Recent history shows that Republican leaders in the states covered by Section 5 have frequently attempted to suppress or dilute the minority vote through actions such as enacting voter identification laws, changing voting dates, changing poll locations, replacing partisan elections with nonpartisan elections, switching from district-based to at-large elections and changing district boundaries. While such actions have occurred in other states, the evidence collected by Congress in 2006 showed that they occurred much more frequently in the states covered by Section 5. In numerous instances, only the power of the federal government to block such discriminatory laws and regulations has prevented their implementation.

Implications for the Future

The nonwhite share of the electorate in the states covered by Section 5 is expected to increase over the next few decades.

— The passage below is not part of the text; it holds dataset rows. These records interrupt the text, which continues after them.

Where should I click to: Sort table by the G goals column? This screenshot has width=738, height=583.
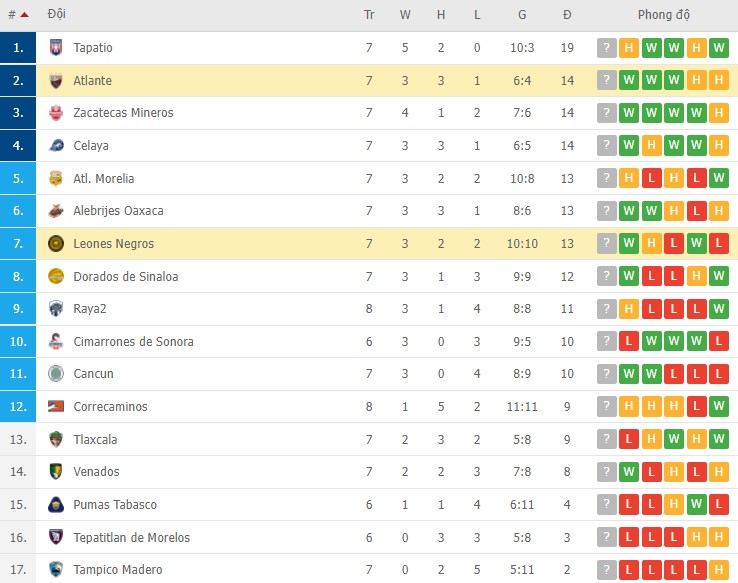click(522, 15)
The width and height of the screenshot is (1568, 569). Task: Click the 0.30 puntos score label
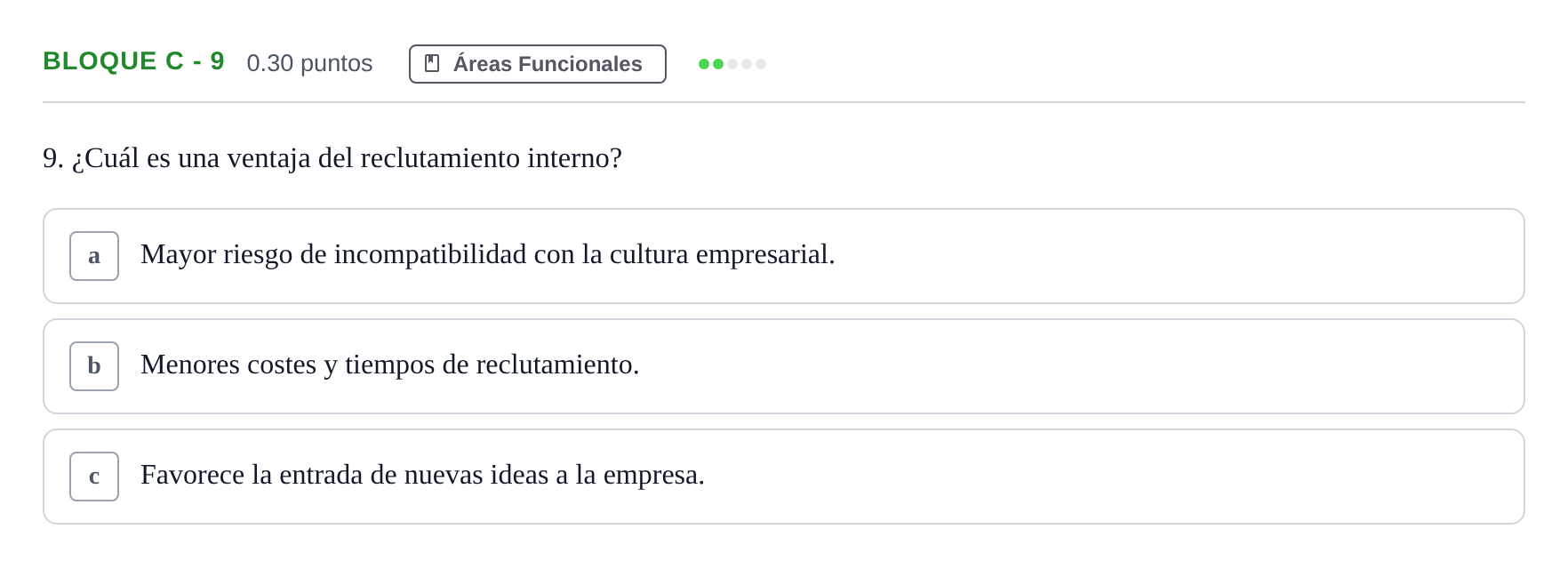tap(309, 63)
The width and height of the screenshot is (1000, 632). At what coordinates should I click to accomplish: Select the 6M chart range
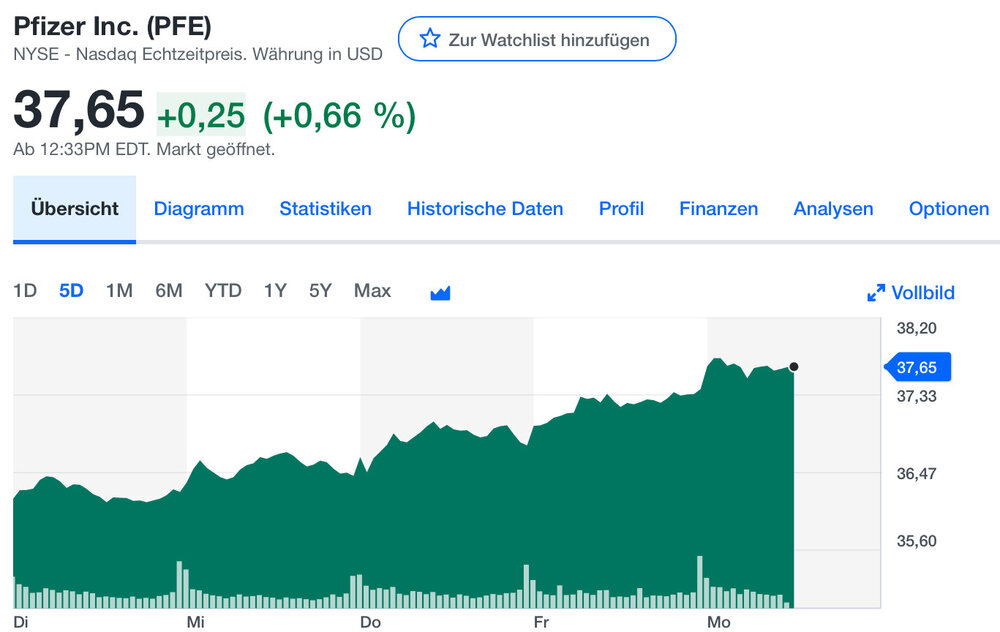coord(169,291)
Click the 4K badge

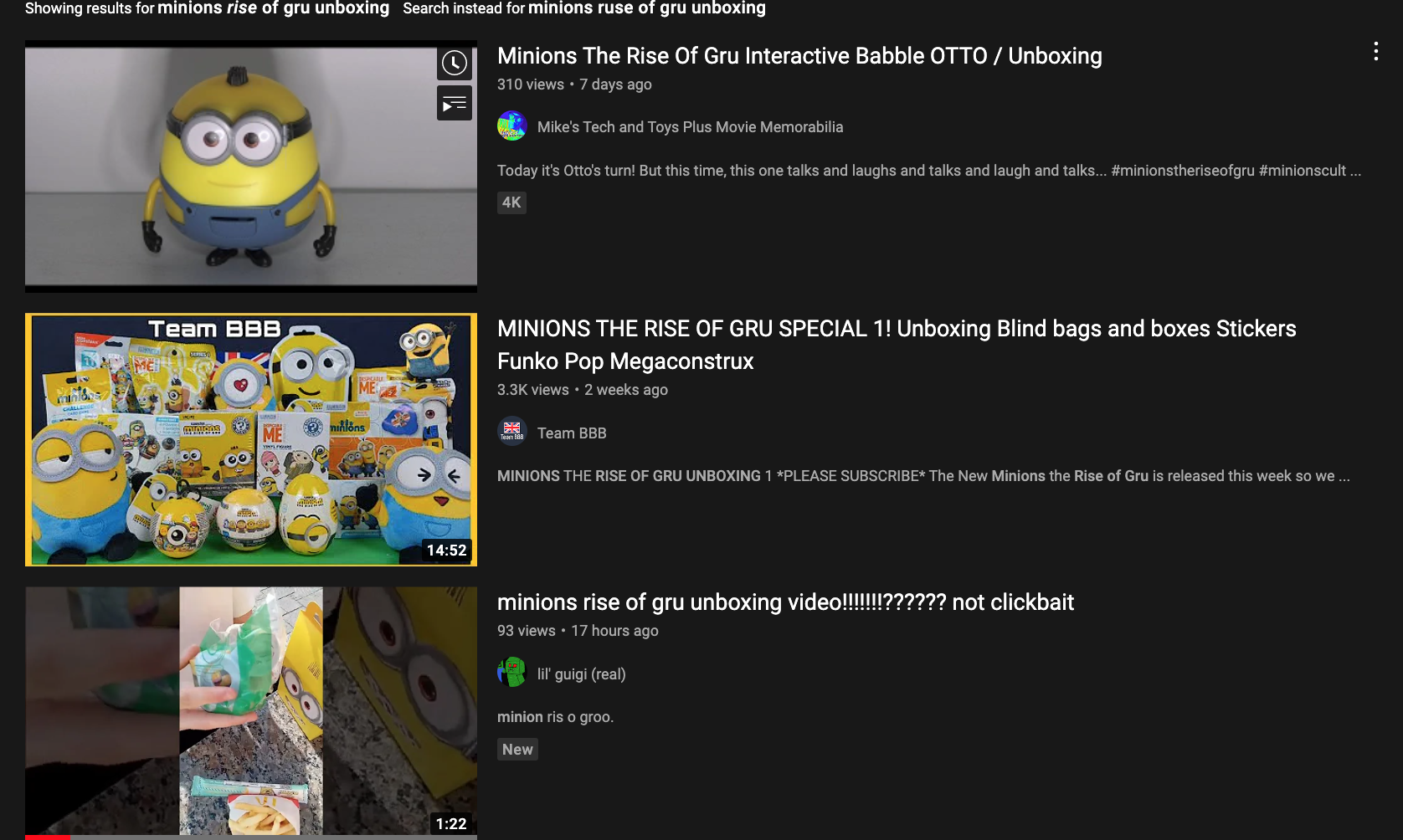pyautogui.click(x=511, y=202)
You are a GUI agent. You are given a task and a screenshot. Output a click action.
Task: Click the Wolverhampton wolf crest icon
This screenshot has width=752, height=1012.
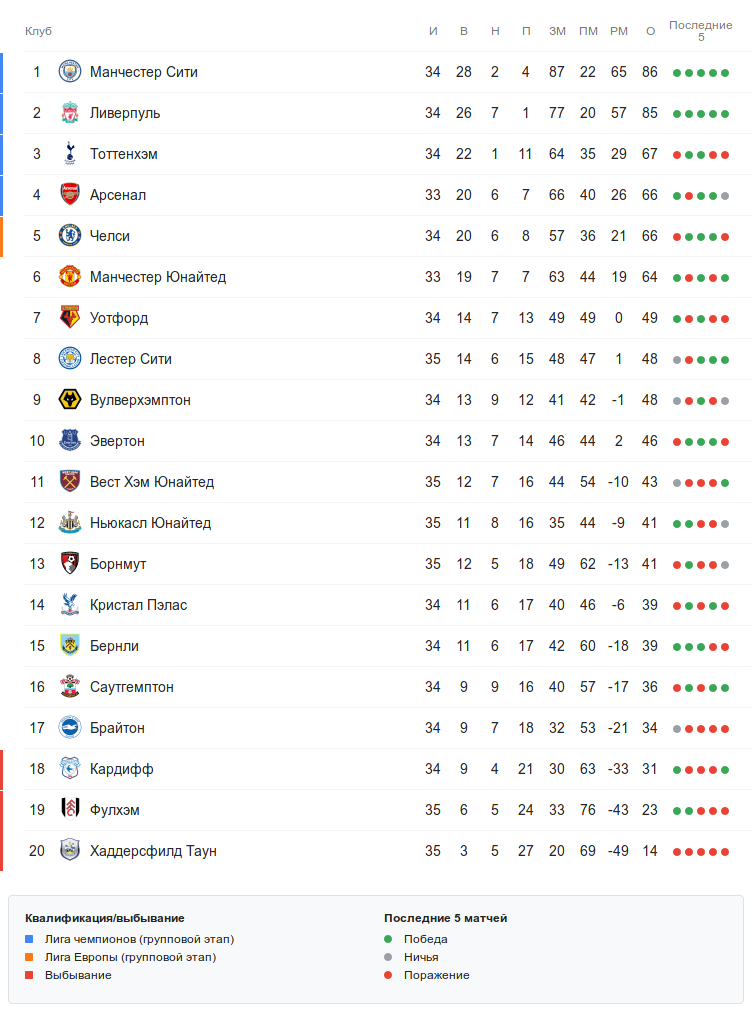[x=69, y=400]
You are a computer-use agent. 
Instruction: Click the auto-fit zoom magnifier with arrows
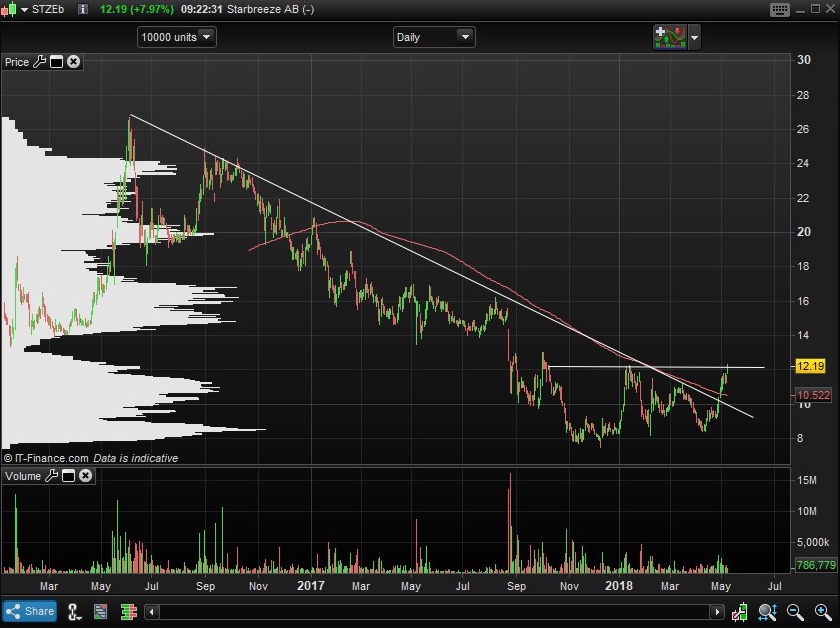point(767,611)
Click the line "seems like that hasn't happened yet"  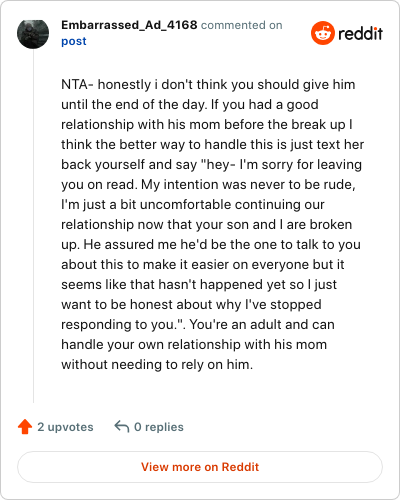199,285
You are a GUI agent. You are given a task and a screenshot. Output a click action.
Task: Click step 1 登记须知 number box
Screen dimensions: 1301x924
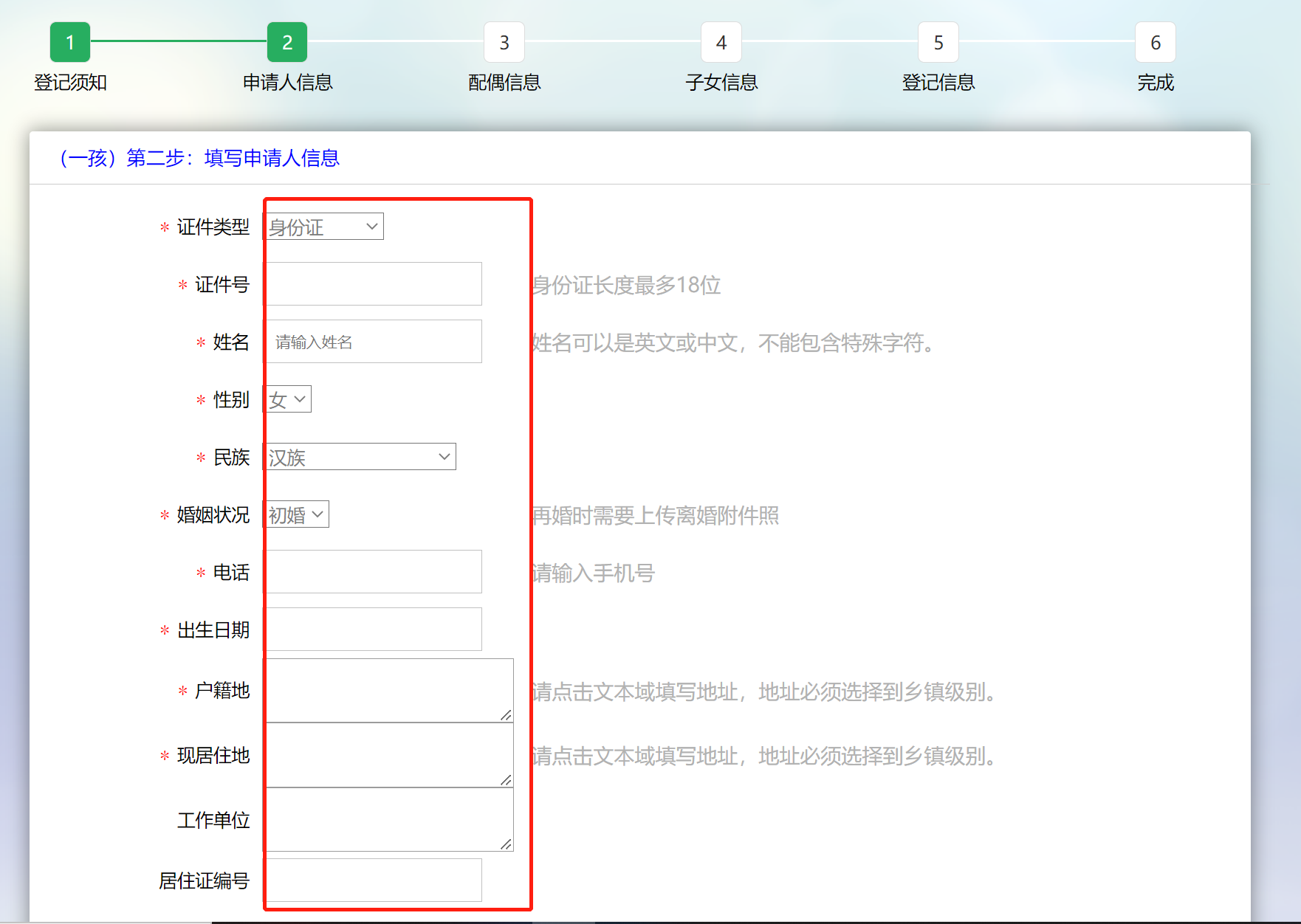pos(70,42)
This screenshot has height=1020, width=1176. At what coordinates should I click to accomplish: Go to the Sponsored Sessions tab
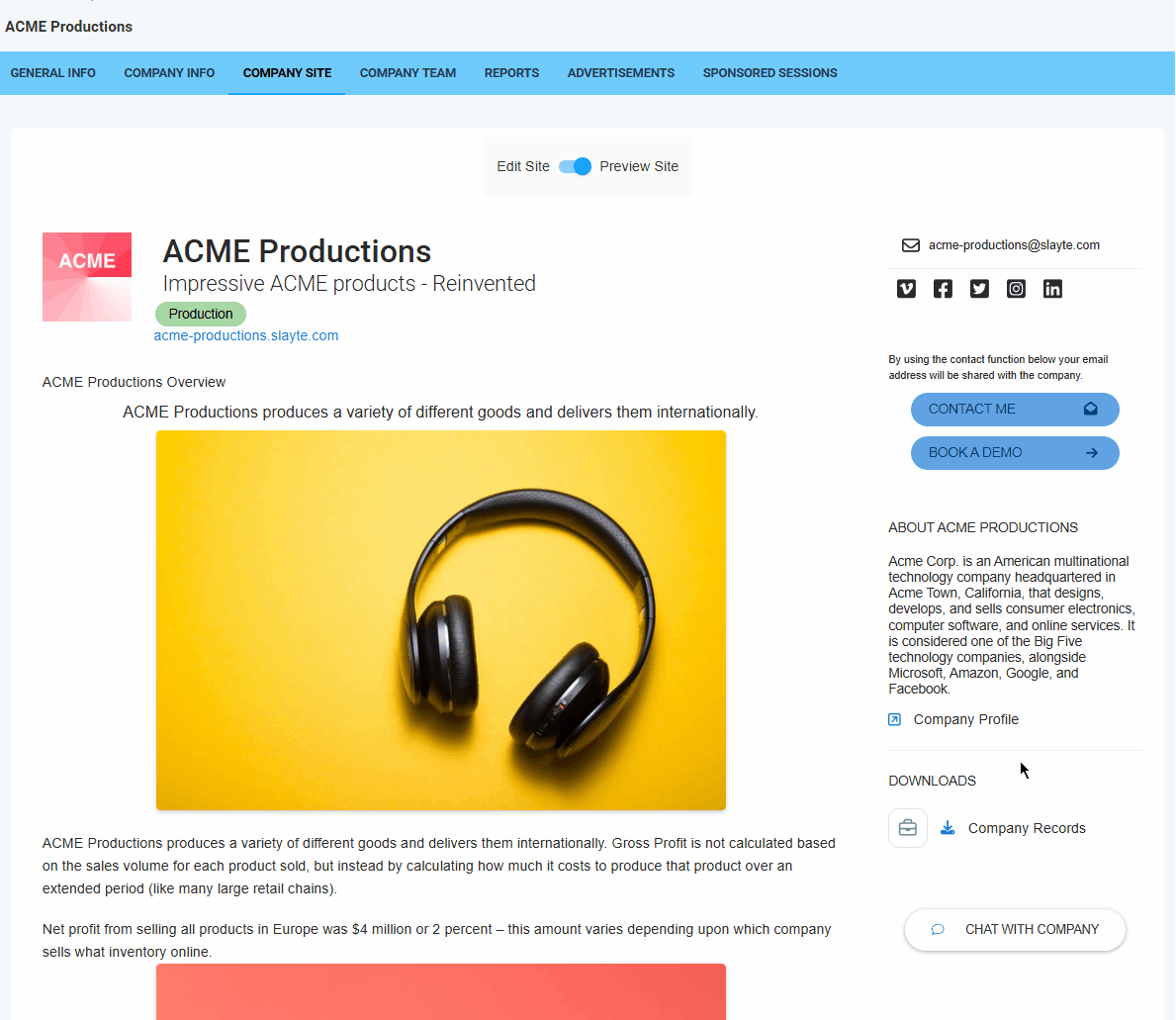pos(769,73)
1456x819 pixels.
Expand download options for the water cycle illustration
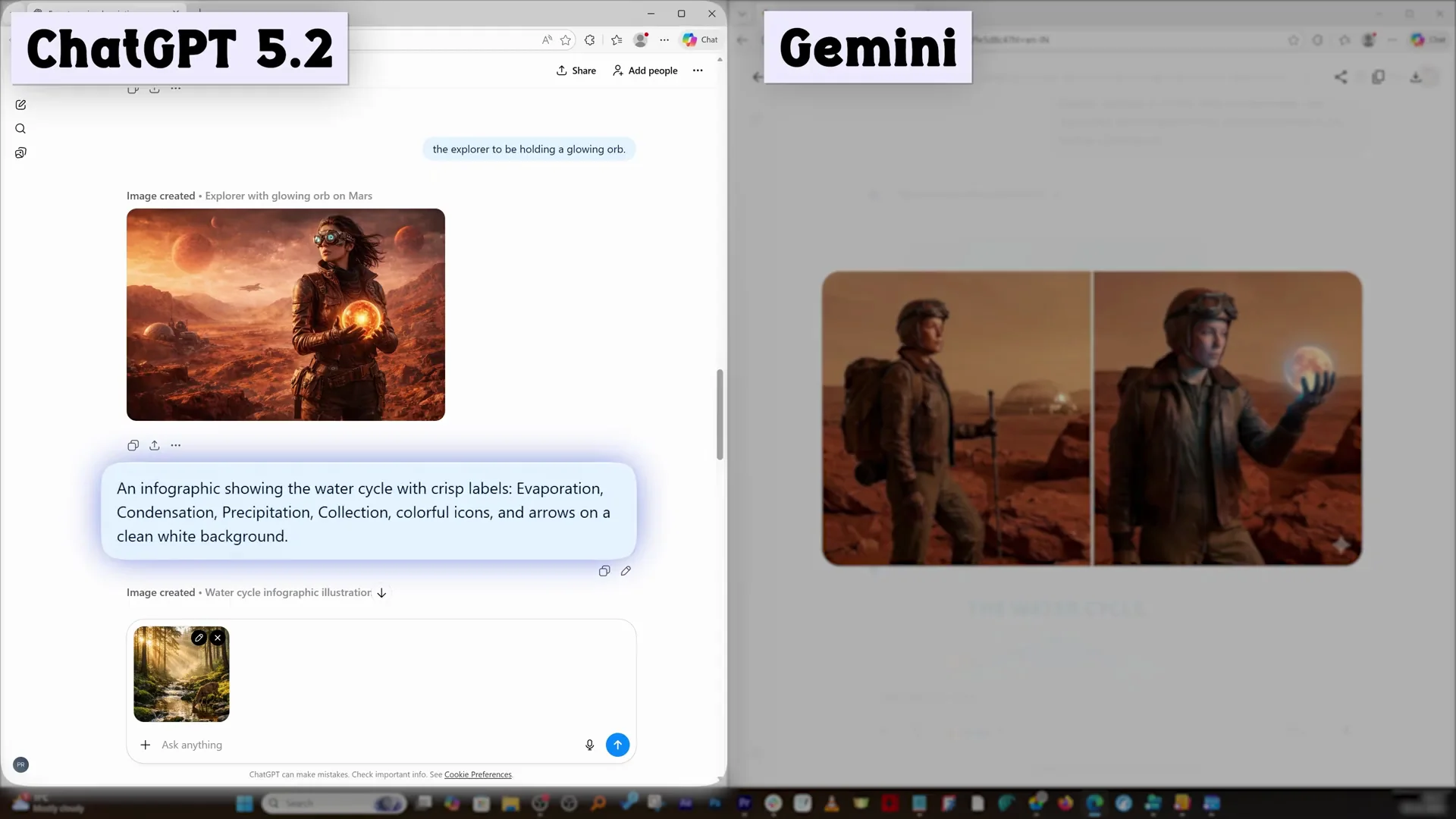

Given the racially polarized pattern of voting in these states, this trend is likely to pose a growing threat to the dominance of the Republican Party in many of them. As a result, the political incentives for Republican leaders to pursue changes in election laws, rules and regulations in order to suppress or dilute minority voting strength will almost certainly increase in the future, making continued federal review of proposed changes crucial in order to ensure fair elections. Far from being outdated, Section 5 of the Voting Rights Act may be needed more than ever in the coming decades.